96 So. 265 | Ala. | 1923
The complaint in this case declares against two defendants jointly in three of the counts, and against each of them separately in the other counts respectively. Such a complaint violates a fundamental rule of action and procedure at law.
In our early case of Childress v. McCullough (1837) 5 Port. 54, 62 (30 Am. Dec. 549), it was said:
"It is a well-recognized rule that courts of law will not take cognizance of distinct and separate claims or liabilities of several persons in one suit, though standing in the same relative situations."
So in 20 R. C. L. 677, § 16, the rule is stated thus:
"Where the causes of action involve no joint liability, and the grounds on which a recovery is sought against two or more persons are essentially so different that they constitute different causes of action, they cannot be jointly sued."
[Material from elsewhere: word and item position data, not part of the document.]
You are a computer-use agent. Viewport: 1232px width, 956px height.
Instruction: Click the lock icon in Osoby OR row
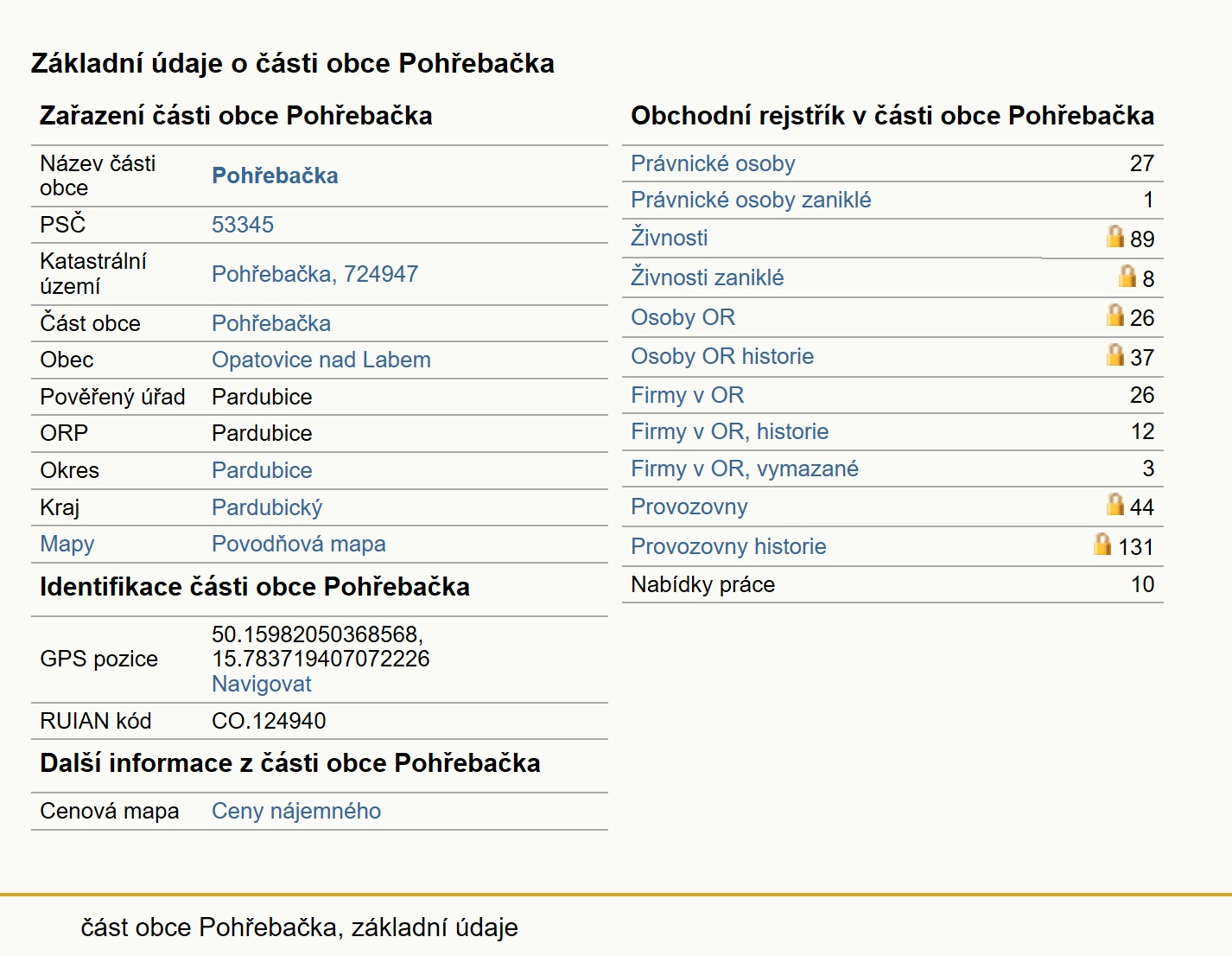pos(1115,315)
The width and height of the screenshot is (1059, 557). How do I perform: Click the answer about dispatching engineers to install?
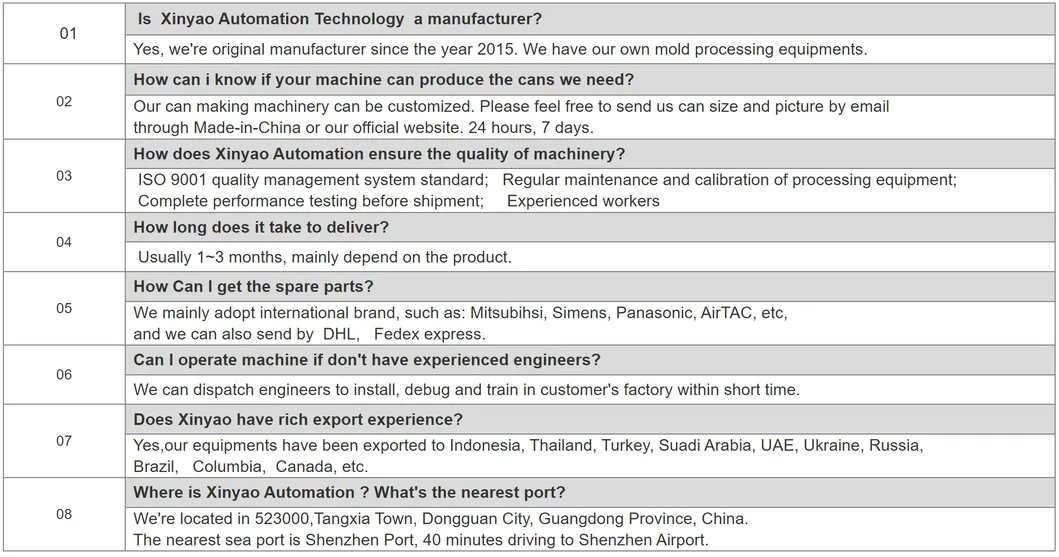click(466, 390)
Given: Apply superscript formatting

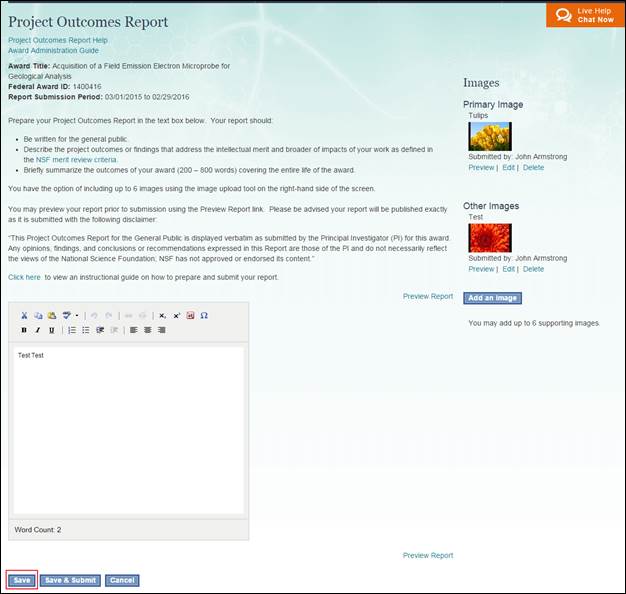Looking at the screenshot, I should (177, 315).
And in 1 Corp. Jur. 1072, § 223, it is said that —
"When two or more parties are guilty of a joint tort, they may be sued jointly or severally; but a count for a joint cause of action cannot be joined with counts for several causes."
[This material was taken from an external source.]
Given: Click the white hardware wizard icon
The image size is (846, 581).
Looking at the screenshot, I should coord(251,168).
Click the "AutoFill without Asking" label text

The misjoinder here is not of parties merely, but of counts which seek to recover severally on separate causes of action against different defendants.
We cannot avoid the conclusion that the demurrers aptly pointing out this defect were properly sustained to the complaint as a whole; and judgment final was properly rendered for defendant, in view of plaintiff's refusal to plead further.
The judgment will therefore be affirmed.
Affirmed.
ANDERSON, C. J., and McCLELLAN and THOMAS, JJ., concur.